:: Document passage ::
start

Training technicians in electrical authorisation is a regulatory obligation. Producing the evidence of that training in the event of an accident or audit is a legal obligation. A generalist LMS rarely handles these two requirements without adaptation. An LMS designed for frontline teams does.
This article compares five platforms on the criteria that matter to a training manager or a health-and-safety (QSE) lead in construction, industry or energy.
1. What does electrical authorisation cover under NF C 18-510, and what must the employer prove?
Definition
Electrical authorisation is the employer's recognition of a worker's ability to carry out operations on or near electrical installations safely, in line with the NF C 18-510 standard (the French standard governing work on electrical installations). It is not a certification issued by an outside body: it is an act of the employer, who bears civil and criminal liability. Before granting it, the employer must make sure the worker has completed theoretical and practical training matched to their authorisation index, and that they have mastered the content.
The NF C 18-510 indices
| Index | Profile | Authorised tasks |
|---|---|---|
| B0 / H0 | Non-electrician (low / high voltage) | Non-electrical work in the zone, simple proximity |
| H0V | Non-electrician, high voltage | Proximity to exposed high-voltage parts |
| B1V / B2V | Operative / supervisor of low-voltage work | Live low-voltage work, presence of exposed parts |
| BR | Low-voltage intervention officer | Fault-finding interventions, low-voltage connections |
| BC | Low-voltage lockout officer | Making low-voltage installations safe |
| BE / HE | Tests, measurements, checks | Specialist interventions (measurements, checks) |
Each index corresponds to a specific risk level and scope of intervention. A technician authorised at B0 is not authorised at BR. An LMS that does not distinguish these indices in its learning paths and reporting cannot support compliant tracking.
The 4 employer obligations the LMS must cover
- Train before authorising. Theoretical and practical training must be documented before the employer signs the authorisation title. The LMS must keep proof of completion of each module, with a timestamp.
- Refresh every 3 years. The standard's general recommendation sets the refresher cycle at 3 years. The LMS must automatically detect authorisations nearing expiry and trigger reminders to learners and their managers.
- Archive the evidence. In the event of an accident, the labour inspectorate or the courts will request training certificates, dates, assessment scores and signatures. A timestamped, tamper-proof, immediately available export is essential.
- Update on a change of role or standard. When a technician changes their scope of intervention or when the standard evolves, the authorisation must be reviewed. The LMS must allow learning paths to be reconfigured and the people concerned re-notified without manual rebuilding.
Why an LMS rather than classroom training alone
Three operational benefits that classroom training alone cannot offer:
Automatic, continuous traceability. A classroom session produces an attendance sheet. An LMS produces a complete, timestamped history, by learner and by index, accessible at any time from the back office, without manual searching through binders.

end

:: Direction a ::
Reproduce the rows starting at the line that contains "coordinates (1408, 171)." and ending at the line that contains "at (1884, 496).", both included, exactly as they appear.
The text and the rows come from unrelated sources.

:: Records provided ::
start

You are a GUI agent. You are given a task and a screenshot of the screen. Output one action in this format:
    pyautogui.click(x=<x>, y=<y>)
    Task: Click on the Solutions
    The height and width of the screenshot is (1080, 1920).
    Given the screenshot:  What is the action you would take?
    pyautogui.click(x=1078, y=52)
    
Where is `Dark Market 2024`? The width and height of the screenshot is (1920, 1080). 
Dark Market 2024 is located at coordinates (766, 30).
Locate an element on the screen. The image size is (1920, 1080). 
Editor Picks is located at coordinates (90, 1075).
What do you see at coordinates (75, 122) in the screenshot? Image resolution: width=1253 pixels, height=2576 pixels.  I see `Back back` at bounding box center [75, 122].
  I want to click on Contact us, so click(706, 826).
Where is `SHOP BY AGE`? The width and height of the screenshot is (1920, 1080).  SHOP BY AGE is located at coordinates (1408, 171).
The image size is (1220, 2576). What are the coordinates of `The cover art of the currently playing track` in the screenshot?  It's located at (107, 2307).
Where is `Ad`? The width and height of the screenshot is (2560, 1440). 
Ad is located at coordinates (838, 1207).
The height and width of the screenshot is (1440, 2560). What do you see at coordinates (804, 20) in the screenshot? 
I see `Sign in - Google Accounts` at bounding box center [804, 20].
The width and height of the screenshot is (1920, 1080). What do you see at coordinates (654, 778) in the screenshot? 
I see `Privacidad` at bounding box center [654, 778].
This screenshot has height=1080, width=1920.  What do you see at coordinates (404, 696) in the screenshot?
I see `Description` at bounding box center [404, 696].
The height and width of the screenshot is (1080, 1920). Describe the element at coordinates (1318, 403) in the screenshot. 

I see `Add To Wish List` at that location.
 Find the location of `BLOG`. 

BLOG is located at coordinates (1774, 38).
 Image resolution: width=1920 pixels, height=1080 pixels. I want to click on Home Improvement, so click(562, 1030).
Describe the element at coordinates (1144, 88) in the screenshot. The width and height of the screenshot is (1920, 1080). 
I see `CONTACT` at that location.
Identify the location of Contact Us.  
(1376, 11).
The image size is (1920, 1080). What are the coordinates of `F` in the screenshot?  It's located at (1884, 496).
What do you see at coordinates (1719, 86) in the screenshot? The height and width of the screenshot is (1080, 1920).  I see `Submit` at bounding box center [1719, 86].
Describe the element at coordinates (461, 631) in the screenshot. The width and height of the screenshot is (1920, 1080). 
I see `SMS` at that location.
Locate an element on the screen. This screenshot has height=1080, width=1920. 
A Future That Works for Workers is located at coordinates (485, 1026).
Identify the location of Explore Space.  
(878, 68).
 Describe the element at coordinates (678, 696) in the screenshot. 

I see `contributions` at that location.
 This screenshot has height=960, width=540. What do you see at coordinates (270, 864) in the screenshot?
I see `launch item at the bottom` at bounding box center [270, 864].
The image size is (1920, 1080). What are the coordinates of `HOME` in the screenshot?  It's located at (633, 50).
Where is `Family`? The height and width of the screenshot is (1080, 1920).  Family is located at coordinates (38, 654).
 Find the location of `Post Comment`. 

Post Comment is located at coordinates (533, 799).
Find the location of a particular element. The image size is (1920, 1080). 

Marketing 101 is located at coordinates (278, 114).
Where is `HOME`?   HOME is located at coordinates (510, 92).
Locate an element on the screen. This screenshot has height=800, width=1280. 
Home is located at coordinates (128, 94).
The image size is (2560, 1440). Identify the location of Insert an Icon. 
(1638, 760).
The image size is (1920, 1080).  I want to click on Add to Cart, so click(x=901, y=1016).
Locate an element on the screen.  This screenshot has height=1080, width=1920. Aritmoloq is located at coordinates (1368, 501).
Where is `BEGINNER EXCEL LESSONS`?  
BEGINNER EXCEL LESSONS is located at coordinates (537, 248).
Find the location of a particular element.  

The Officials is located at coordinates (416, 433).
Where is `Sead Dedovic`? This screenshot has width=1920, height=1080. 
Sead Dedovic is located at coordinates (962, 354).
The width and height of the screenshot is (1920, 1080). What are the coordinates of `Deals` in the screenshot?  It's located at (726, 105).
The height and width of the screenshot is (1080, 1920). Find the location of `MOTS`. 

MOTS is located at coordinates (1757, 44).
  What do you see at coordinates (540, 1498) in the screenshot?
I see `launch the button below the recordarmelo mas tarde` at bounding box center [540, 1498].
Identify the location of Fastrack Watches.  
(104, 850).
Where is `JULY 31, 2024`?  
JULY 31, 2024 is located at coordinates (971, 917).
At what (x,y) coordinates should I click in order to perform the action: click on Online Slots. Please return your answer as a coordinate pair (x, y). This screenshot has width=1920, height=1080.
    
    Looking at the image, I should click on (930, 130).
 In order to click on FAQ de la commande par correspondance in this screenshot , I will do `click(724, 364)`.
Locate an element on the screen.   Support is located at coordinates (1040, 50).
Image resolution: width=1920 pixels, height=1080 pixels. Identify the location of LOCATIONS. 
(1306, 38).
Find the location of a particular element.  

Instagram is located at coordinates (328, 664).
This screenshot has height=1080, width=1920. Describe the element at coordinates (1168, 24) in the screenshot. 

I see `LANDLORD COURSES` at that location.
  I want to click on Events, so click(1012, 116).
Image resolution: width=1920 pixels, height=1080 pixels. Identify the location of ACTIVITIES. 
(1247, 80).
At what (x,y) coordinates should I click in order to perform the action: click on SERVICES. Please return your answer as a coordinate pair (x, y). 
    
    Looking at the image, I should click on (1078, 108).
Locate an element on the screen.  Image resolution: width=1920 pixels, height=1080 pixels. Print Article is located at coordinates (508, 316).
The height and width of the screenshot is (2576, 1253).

end

:: Direction b ::
In the passage on electrical authorization training, rewrite the part starting at "This article compares" and ending at "industry or energy.", with "article" changed to "guide".

:: Worked answer a ::
Where is `SHOP BY AGE`? The width and height of the screenshot is (1920, 1080).  SHOP BY AGE is located at coordinates (1408, 171).
The image size is (1220, 2576). What are the coordinates of `The cover art of the currently playing track` in the screenshot?  It's located at (107, 2307).
Where is `Ad`? The width and height of the screenshot is (2560, 1440). 
Ad is located at coordinates (838, 1207).
The height and width of the screenshot is (1440, 2560). What do you see at coordinates (804, 20) in the screenshot? 
I see `Sign in - Google Accounts` at bounding box center [804, 20].
The width and height of the screenshot is (1920, 1080). What do you see at coordinates (654, 778) in the screenshot? 
I see `Privacidad` at bounding box center [654, 778].
This screenshot has height=1080, width=1920.  What do you see at coordinates (404, 696) in the screenshot?
I see `Description` at bounding box center [404, 696].
The height and width of the screenshot is (1080, 1920). Describe the element at coordinates (1318, 403) in the screenshot. 

I see `Add To Wish List` at that location.
 Find the location of `BLOG`. 

BLOG is located at coordinates (1774, 38).
 Image resolution: width=1920 pixels, height=1080 pixels. I want to click on Home Improvement, so click(562, 1030).
Describe the element at coordinates (1144, 88) in the screenshot. The width and height of the screenshot is (1920, 1080). 
I see `CONTACT` at that location.
Identify the location of Contact Us.  
(1376, 11).
The image size is (1920, 1080). What are the coordinates of `F` in the screenshot?  It's located at (1884, 496).

:: Worked answer b ::
This guide compares five platforms on the criteria that matter to a training manager or a health-and-safety (QSE) lead in construction, industry or energy.